▶ WHAT TO DO
Within the data below, tally the lines that contain "profile" and state only the total.
== GIVEN ENTRIES ==
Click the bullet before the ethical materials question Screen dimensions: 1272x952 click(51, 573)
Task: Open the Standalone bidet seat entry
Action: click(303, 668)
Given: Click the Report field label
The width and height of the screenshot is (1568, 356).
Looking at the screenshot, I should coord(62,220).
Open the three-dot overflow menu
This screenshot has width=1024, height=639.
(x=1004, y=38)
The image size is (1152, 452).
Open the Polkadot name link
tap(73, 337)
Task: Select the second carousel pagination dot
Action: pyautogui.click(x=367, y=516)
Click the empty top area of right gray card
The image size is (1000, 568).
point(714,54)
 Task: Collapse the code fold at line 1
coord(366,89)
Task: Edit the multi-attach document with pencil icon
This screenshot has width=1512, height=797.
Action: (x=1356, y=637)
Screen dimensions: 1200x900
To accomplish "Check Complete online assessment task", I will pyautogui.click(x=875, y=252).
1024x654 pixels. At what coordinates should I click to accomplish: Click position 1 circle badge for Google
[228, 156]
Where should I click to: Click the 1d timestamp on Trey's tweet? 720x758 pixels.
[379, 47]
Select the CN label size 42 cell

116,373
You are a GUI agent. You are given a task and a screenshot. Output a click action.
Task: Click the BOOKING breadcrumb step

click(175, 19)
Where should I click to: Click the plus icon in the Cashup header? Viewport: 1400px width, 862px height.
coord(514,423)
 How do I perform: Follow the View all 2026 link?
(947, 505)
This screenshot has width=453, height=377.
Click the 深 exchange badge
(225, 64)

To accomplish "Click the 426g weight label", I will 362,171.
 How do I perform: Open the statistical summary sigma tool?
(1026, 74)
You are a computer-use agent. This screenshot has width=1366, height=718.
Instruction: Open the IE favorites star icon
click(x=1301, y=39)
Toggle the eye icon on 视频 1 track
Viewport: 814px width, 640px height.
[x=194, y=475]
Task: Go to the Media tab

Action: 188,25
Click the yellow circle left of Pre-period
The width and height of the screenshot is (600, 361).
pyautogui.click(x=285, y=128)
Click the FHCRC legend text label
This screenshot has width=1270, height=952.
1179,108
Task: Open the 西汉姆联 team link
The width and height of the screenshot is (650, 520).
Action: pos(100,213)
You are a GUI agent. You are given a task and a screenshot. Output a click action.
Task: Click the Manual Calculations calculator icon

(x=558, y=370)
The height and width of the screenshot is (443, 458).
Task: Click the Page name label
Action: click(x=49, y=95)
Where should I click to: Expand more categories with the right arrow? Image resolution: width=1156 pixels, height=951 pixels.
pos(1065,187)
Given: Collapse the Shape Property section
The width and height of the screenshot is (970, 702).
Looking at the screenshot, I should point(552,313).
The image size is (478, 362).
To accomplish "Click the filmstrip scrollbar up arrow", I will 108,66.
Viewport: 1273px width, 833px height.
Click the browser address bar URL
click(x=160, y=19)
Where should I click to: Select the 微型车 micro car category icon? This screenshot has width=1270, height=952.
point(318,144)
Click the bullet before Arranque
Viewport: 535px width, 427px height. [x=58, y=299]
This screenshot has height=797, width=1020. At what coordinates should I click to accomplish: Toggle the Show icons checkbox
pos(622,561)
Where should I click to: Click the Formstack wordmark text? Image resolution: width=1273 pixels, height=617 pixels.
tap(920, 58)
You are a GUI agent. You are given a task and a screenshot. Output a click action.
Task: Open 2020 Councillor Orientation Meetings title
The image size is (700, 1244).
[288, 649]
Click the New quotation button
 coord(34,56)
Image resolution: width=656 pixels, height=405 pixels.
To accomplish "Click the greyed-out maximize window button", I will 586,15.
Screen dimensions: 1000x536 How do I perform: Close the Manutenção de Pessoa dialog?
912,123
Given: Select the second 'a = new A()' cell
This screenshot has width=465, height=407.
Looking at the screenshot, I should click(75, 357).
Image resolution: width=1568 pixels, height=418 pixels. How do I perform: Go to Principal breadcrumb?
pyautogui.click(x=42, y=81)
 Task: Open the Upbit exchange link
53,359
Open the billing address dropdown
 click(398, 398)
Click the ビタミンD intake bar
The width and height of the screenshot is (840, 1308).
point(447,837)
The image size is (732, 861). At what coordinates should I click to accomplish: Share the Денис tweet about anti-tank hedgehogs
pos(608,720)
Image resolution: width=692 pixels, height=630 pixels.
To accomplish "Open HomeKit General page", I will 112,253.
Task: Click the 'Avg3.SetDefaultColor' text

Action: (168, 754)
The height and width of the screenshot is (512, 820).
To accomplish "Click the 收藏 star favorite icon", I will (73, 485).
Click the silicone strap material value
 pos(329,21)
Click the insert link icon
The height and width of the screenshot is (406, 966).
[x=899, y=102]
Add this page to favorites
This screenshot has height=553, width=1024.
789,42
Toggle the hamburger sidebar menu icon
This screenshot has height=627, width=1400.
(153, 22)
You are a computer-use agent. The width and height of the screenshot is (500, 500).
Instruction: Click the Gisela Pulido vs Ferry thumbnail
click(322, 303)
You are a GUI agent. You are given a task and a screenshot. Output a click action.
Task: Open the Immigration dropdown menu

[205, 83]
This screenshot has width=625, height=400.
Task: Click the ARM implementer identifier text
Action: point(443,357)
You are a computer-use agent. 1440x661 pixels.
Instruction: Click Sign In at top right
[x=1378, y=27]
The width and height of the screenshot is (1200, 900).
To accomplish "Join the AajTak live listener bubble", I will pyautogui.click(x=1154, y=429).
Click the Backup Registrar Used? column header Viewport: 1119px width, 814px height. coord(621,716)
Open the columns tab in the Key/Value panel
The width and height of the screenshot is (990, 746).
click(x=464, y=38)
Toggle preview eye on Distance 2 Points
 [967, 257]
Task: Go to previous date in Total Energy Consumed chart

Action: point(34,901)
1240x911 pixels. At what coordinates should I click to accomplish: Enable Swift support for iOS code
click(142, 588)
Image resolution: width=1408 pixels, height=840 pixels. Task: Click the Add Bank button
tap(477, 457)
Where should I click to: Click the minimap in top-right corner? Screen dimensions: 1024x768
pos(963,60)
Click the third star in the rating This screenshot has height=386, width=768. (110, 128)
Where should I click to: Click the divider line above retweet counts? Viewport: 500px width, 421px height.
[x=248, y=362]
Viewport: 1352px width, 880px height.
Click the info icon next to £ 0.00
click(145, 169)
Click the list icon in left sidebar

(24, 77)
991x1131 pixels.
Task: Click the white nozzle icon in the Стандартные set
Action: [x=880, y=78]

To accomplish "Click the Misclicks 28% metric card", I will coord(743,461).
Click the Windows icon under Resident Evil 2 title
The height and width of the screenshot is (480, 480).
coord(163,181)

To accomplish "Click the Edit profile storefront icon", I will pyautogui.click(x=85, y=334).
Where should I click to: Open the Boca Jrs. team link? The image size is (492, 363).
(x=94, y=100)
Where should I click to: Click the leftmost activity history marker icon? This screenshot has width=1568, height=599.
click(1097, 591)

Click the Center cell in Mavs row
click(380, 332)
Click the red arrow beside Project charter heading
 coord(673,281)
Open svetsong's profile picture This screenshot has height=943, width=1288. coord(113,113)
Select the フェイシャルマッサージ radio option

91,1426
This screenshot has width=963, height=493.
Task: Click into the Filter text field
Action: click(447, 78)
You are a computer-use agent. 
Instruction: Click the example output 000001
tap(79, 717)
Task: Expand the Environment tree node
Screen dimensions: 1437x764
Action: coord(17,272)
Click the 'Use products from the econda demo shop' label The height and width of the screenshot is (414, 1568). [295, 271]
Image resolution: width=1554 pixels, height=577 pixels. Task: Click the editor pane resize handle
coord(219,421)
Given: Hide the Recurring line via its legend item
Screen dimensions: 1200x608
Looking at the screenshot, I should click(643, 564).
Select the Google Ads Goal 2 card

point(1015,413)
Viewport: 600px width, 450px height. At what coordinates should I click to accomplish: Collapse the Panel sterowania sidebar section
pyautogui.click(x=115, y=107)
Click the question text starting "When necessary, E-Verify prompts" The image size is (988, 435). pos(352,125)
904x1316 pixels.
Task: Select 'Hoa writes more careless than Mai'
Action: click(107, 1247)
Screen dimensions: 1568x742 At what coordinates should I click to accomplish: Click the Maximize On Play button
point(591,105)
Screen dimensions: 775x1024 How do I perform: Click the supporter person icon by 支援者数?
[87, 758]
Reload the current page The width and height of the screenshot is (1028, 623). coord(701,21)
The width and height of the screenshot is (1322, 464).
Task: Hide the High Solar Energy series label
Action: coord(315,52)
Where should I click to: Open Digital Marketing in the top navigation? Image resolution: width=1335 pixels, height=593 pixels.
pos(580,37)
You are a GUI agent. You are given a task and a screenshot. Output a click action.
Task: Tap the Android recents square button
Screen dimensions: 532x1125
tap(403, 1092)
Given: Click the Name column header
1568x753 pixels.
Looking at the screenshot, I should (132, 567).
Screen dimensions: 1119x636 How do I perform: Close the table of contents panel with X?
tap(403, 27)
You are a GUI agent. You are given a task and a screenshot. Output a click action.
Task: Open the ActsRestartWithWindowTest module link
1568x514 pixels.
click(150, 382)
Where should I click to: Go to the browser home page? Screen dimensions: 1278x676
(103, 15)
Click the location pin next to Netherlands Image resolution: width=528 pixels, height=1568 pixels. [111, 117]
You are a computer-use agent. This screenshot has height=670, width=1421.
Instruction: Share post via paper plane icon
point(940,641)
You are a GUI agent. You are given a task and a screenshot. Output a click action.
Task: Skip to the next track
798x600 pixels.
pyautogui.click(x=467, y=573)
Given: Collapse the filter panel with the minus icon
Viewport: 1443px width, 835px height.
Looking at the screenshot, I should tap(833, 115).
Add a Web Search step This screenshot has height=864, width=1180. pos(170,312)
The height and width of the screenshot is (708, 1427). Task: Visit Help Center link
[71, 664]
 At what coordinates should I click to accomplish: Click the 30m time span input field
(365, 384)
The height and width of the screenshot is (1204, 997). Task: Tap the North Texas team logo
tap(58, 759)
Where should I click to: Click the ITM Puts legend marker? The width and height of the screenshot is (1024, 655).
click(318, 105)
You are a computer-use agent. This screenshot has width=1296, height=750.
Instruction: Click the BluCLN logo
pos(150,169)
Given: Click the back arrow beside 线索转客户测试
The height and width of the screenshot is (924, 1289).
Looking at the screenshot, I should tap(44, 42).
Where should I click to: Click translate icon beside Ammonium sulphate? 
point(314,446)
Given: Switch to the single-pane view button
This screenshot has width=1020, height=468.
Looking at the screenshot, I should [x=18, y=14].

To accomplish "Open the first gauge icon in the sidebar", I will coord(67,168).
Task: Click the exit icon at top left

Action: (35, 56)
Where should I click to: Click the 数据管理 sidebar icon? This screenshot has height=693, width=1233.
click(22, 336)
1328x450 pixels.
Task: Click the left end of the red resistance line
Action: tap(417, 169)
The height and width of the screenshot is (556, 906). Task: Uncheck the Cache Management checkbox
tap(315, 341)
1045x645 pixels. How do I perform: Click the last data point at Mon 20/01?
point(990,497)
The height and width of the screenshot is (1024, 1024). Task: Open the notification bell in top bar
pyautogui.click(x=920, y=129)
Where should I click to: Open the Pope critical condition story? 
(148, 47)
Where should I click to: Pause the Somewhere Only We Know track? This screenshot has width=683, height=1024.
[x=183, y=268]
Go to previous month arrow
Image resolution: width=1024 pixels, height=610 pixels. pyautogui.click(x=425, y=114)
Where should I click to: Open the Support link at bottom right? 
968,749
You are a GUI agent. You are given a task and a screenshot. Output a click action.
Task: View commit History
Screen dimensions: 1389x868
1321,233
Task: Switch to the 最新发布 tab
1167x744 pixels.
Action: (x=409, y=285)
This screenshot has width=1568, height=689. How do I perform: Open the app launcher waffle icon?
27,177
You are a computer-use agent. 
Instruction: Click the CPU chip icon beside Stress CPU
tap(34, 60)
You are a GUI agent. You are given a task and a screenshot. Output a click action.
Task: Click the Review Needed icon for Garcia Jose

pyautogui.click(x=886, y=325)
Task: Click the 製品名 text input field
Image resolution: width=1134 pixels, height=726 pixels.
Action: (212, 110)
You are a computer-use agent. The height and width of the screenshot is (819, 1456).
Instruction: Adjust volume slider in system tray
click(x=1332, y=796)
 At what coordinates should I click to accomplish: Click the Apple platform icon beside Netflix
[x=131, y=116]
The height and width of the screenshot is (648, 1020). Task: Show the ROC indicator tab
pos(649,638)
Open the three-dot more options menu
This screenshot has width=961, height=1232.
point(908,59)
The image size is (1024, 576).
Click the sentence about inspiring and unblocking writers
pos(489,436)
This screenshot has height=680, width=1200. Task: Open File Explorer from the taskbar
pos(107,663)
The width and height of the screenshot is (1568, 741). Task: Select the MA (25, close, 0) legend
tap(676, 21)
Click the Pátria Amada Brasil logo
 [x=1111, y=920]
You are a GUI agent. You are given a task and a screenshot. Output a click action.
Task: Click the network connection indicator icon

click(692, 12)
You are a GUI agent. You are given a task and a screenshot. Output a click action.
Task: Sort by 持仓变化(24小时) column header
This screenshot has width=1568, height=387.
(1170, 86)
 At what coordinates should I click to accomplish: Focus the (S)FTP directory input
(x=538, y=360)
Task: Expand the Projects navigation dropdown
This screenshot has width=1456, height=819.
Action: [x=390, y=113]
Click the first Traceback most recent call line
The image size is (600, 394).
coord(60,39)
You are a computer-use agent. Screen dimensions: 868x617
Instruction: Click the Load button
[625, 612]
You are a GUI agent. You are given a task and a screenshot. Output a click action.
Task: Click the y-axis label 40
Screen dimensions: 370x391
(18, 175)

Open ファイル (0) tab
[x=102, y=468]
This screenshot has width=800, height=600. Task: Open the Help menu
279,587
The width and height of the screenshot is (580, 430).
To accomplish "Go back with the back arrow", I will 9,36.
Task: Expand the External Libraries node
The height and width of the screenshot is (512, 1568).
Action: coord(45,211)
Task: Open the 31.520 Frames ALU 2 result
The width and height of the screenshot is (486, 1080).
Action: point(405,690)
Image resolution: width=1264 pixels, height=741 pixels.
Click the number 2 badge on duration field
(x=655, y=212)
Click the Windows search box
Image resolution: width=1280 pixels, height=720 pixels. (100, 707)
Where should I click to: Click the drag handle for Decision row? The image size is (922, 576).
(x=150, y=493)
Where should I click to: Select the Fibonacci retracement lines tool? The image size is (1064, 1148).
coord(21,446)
===
▶ FINAL ANSWER
2